[Collected data entries]

● ● ● ● ●

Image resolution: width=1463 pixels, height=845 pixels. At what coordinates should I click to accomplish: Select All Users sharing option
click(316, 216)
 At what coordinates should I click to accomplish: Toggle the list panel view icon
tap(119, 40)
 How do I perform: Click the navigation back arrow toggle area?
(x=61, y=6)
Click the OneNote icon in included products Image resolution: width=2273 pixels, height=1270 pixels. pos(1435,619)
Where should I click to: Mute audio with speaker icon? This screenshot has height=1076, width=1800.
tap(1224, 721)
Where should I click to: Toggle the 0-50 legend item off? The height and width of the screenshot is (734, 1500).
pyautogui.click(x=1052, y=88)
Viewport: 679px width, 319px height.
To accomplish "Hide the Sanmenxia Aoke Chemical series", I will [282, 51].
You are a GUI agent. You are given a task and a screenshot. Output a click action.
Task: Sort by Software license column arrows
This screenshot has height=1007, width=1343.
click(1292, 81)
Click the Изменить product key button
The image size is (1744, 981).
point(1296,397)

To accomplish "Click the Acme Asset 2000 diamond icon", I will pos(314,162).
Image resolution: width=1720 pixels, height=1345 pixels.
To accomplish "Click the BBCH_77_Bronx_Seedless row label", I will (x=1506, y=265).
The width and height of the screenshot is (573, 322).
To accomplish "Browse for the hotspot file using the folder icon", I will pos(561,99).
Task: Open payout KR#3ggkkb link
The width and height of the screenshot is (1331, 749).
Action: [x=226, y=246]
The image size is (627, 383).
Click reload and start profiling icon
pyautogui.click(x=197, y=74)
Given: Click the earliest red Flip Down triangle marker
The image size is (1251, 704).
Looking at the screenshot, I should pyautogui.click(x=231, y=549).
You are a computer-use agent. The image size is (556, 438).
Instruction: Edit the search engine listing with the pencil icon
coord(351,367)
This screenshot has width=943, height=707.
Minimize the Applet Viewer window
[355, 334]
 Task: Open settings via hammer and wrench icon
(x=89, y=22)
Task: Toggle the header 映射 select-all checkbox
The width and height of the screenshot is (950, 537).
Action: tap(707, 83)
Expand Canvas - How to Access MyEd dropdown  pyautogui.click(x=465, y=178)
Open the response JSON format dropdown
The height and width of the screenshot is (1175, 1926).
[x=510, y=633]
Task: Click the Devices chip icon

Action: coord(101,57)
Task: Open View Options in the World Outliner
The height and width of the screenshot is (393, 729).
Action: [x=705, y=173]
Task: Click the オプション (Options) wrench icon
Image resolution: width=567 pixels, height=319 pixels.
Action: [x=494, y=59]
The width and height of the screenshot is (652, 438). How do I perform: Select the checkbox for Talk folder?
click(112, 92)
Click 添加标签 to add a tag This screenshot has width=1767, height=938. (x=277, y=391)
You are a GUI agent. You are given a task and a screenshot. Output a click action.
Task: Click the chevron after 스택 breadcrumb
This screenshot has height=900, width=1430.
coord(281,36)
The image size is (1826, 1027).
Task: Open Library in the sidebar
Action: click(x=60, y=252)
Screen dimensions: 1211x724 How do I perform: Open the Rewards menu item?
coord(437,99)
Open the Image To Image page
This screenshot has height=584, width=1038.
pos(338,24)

● ● ● ● ●

**Problem**
Copy out the records once more, exactly as they are written.

**Solved exercise**
Image resolution: width=1463 pixels, height=845 pixels. At what coordinates should I click to accomplish: Select All Users sharing option
click(316, 216)
 At what coordinates should I click to accomplish: Toggle the list panel view icon
tap(119, 40)
 How do I perform: Click the navigation back arrow toggle area?
(x=61, y=6)
Click the OneNote icon in included products Image resolution: width=2273 pixels, height=1270 pixels. pos(1435,619)
Where should I click to: Mute audio with speaker icon? This screenshot has height=1076, width=1800.
tap(1224, 721)
Where should I click to: Toggle the 0-50 legend item off? The height and width of the screenshot is (734, 1500).
pyautogui.click(x=1052, y=88)
Viewport: 679px width, 319px height.
To accomplish "Hide the Sanmenxia Aoke Chemical series", I will [282, 51].
You are a GUI agent. You are given a task and a screenshot. Output a click action.
Task: Sort by Software license column arrows
This screenshot has height=1007, width=1343.
click(1292, 81)
Click the Изменить product key button
The image size is (1744, 981).
point(1296,397)

To accomplish "Click the Acme Asset 2000 diamond icon", I will pos(314,162).
Image resolution: width=1720 pixels, height=1345 pixels.
To accomplish "Click the BBCH_77_Bronx_Seedless row label", I will (x=1506, y=265).
The width and height of the screenshot is (573, 322).
To accomplish "Browse for the hotspot file using the folder icon", I will pos(561,99).
Task: Open payout KR#3ggkkb link
The width and height of the screenshot is (1331, 749).
Action: [x=226, y=246]
The image size is (627, 383).
Click reload and start profiling icon
pyautogui.click(x=197, y=74)
Given: Click the earliest red Flip Down triangle marker
The image size is (1251, 704).
Looking at the screenshot, I should pyautogui.click(x=231, y=549).
You are a computer-use agent. The image size is (556, 438).
Instruction: Edit the search engine listing with the pencil icon
coord(351,367)
This screenshot has width=943, height=707.
Minimize the Applet Viewer window
[355, 334]
 Task: Open settings via hammer and wrench icon
(x=89, y=22)
Task: Toggle the header 映射 select-all checkbox
The width and height of the screenshot is (950, 537).
Action: tap(707, 83)
Expand Canvas - How to Access MyEd dropdown  pyautogui.click(x=465, y=178)
Open the response JSON format dropdown
The height and width of the screenshot is (1175, 1926).
[x=510, y=633]
Task: Click the Devices chip icon

Action: coord(101,57)
Task: Open View Options in the World Outliner
The height and width of the screenshot is (393, 729).
Action: [x=705, y=173]
Task: Click the オプション (Options) wrench icon
Image resolution: width=567 pixels, height=319 pixels.
Action: [x=494, y=59]
The width and height of the screenshot is (652, 438). How do I perform: Select the checkbox for Talk folder?
click(112, 92)
Click 添加标签 to add a tag This screenshot has width=1767, height=938. (x=277, y=391)
You are a GUI agent. You are given a task and a screenshot. Output a click action.
Task: Click the chevron after 스택 breadcrumb
This screenshot has height=900, width=1430.
coord(281,36)
The image size is (1826, 1027).
Task: Open Library in the sidebar
Action: click(x=60, y=252)
Screen dimensions: 1211x724 How do I perform: Open the Rewards menu item?
coord(437,99)
Open the Image To Image page
This screenshot has height=584, width=1038.
pos(338,24)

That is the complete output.